Data shown below:

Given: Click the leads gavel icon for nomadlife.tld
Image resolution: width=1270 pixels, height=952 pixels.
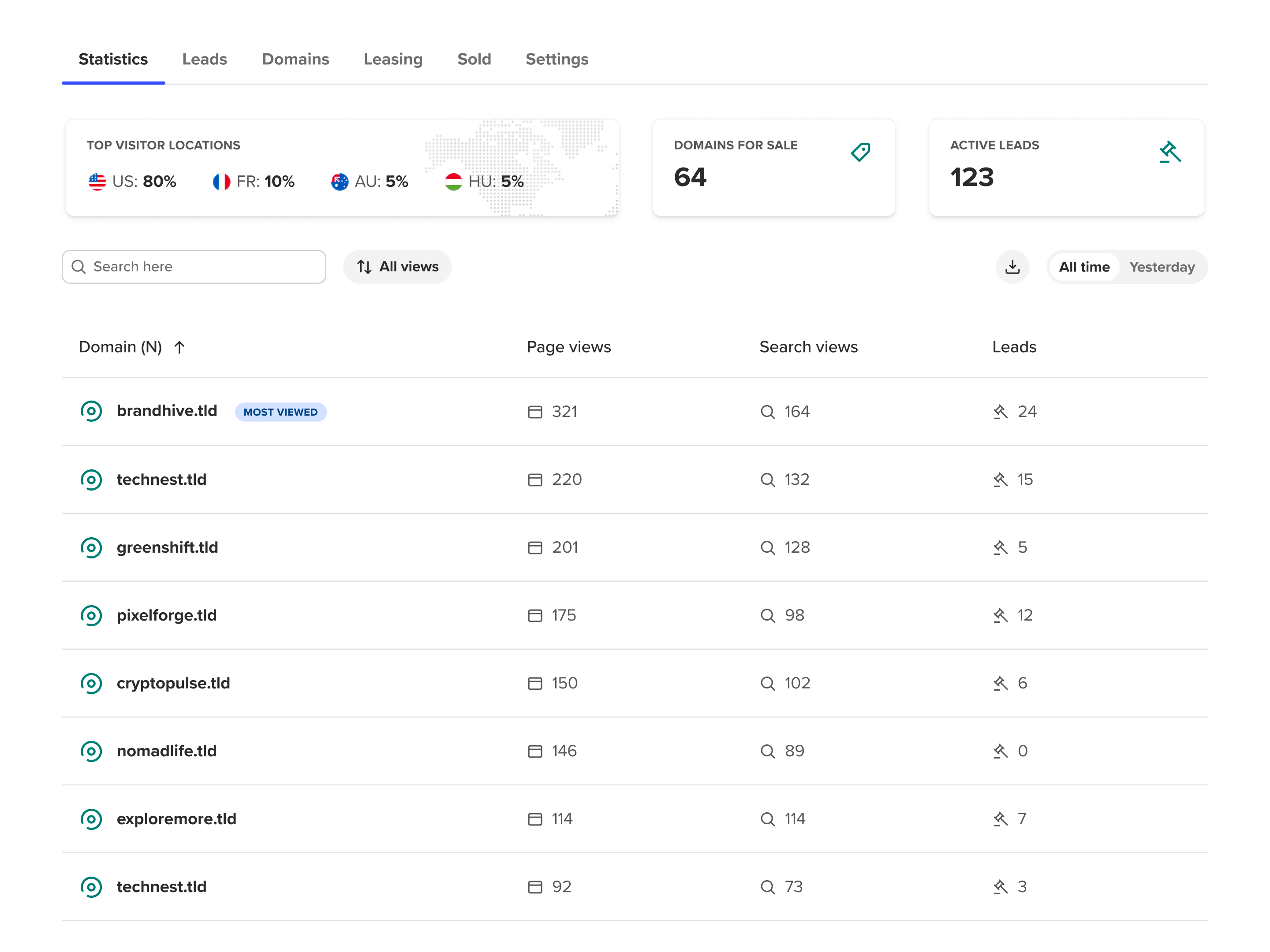Looking at the screenshot, I should tap(1000, 751).
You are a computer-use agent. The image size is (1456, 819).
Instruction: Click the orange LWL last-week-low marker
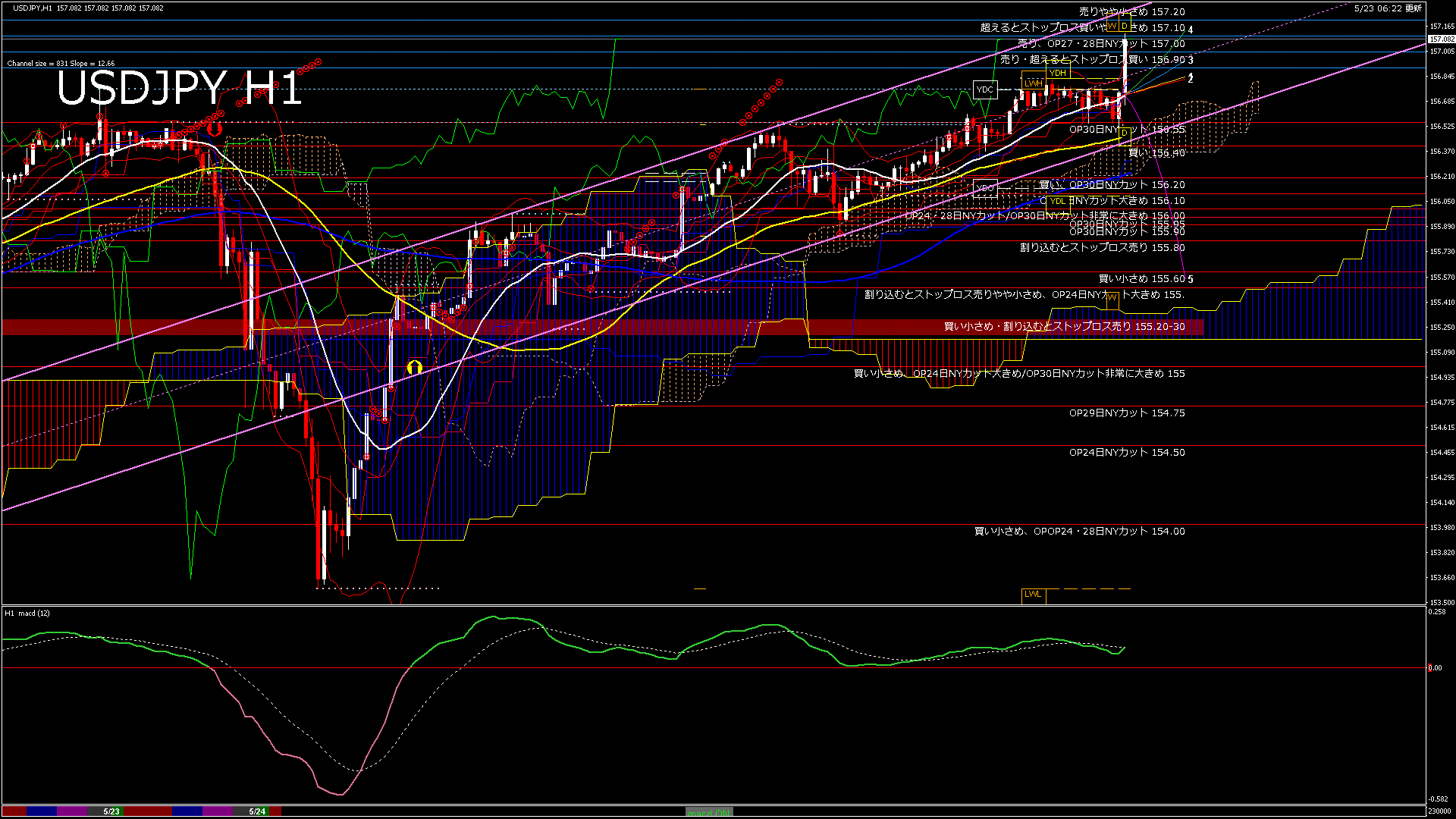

End of Data shown.

:: Work to be completed ::
Wherever the string "Click" appears in the records, copy the whole line.

:: Finished exercise ::
Given: Click the leads gavel icon for nomadlife.tld
Instruction: Click the orange LWL last-week-low marker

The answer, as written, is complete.